Política Educativa Nacional. A los 53 años de haber sido fundada la SEP por Vasconcelos, la UAM significa su más importante obra realizada en materia de educación superior. No obstante la importancia de la UNAM (1910) y el IPN (1936), cuyos creadores directos fueron Justo Sierra y Juan de Dios Bátiz, ambas instituciones provinieron de la fusión de otras ya existentes desde el siglo XIX.
Necesidades advertidas e innovaciones indispensables. La UAM surge para contribuir a la satisfacción de la demanda de espacios de educación superior en el área metropolitana de la Ciudad de México. Se subraya el término “contribuir”, toda vez que la UNAM y el IPN adoptaron medidas similares para ese mismo objetivo. En el caso de la primera, las llamadas (en ese entonces) Escuelas Nacionales de Estudios Profesionales y, por lo que toca al IPN, la Unidad Politécnica Interdisciplinaria de Ingeniería y Ciencias Sociales y Administrativas (UPIICSA). Pero también, la UAM trajo un aire de renovación: una institución que adoptaba estructuras novedosas en las IES de la época (multicampus, lo departamental), procedimientos (la interdisciplina), políticas institucionales (desaparición de la tesis como requisito para el otorgamiento de la licenciatura).

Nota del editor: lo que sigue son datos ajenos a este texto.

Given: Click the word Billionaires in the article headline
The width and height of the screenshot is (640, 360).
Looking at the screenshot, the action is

Esfuerzos compartidos. La iniciativa primigenia de la UAM vino de la UNAM en razón de la necesidad. Las presiones para esta última, en materia de demanda estudiantil, eran enormes. Paradójicamente, producto de las ampliaciones de matrícula estudiantil en los niveles previos, tales como el llamado Plan de Once Años (debido a Torres Bodet y López Mateos), así como a las medidas adoptadas para el crecimiento de la media superior en la UNAM, los rectores Chávez y González Casanova. La SEP y la Presidencia de la República acogieron la idea planteada por el rector Soberón, y a ella se sumaron las otras dos instituciones. “Sumarse” significó dejar, y en algunos casos hasta estimular, que varios de sus académicos estelares se incorporaran. No solo de UNAM e IPN, también del Cinvestav y de El Colegio de México. Una muestra evidente de ello se da en la configuración de la Junta de Gobierno, allí estaban todas esas instituciones representadas con sus más preclaros académicos.

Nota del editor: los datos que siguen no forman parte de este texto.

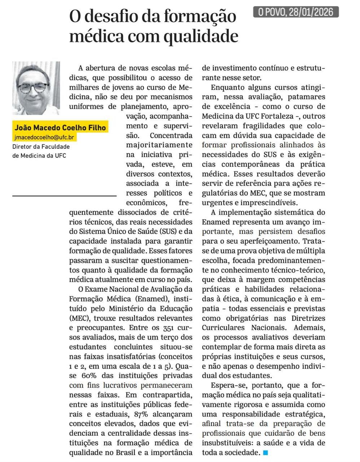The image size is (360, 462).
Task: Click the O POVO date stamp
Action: (x=296, y=12)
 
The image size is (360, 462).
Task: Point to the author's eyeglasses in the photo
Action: (x=34, y=88)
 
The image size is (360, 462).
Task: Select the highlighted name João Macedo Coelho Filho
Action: (x=60, y=127)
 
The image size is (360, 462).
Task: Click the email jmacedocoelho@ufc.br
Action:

Calidad y reconocimiento. Independientemente de las propias valoraciones internas, la UAM ocupó en dos años consecutivos el primer lugar nacional dentro del reconocido ranking del Times Higher Education (aplicado a más de 1,500 universidades en el mundo, relacionado con los proyectos institucionales y su efecto en los 17 objetivos del desarrollo sustentable de la ONU). Esta posición había sido ocupada en los años precedentes, alternativamente, por el Tec. de Monterrey y la propia UNAM. En 2019 y 2020 la Metropolitana sólo estuvo escoltada por ambas instituciones.
Institución integral. La UAM vino a mostrar que no basta con crear instituciones a partir de una ley, norma o acuerdo. Es indispensable dotarla de todos los elementos necesarios para que pueda cumplirse con lo previsto: por un lado, en su propio estatuto de creación, pero también para estar en consonancia con lo postulado por las normas fundamentales del Estado mexicano. Crearlas nunca ha sido suficiente: es indispensable conducirlas desde el principio por un buen camino.

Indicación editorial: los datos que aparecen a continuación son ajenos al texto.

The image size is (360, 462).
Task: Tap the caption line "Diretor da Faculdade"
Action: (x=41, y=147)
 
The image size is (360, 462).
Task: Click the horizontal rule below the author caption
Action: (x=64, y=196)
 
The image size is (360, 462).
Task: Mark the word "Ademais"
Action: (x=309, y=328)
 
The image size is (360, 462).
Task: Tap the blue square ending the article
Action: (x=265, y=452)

Idea y realidad. La necesidad de una nueva institución fue propuesta en mayo de 1973 por un estudio de la Anuies. Su Ley Orgánica entró en vigor en enero de 1974. Ese mismo año abrieron sus puertas las primera tres Unidades. La idea había cobrado realidad: ya tenía edificios propios, plantas académicas contratadas como personal de carrera, se habían diseñado y puesto en pie laboratorios y talleres, y la nueva institución se iniciaba en una especie de “mayoría de edad”. Una hazaña educativa bajo el genio de algunos notables mexicanos de la época en el terreno de educación nacional.

Carlos Pallán
Ex rector de la Universidad Autónoma Metropolitana (Unidad Azcapotzalco), Ex secretario General Ejecutivo de la Anuies.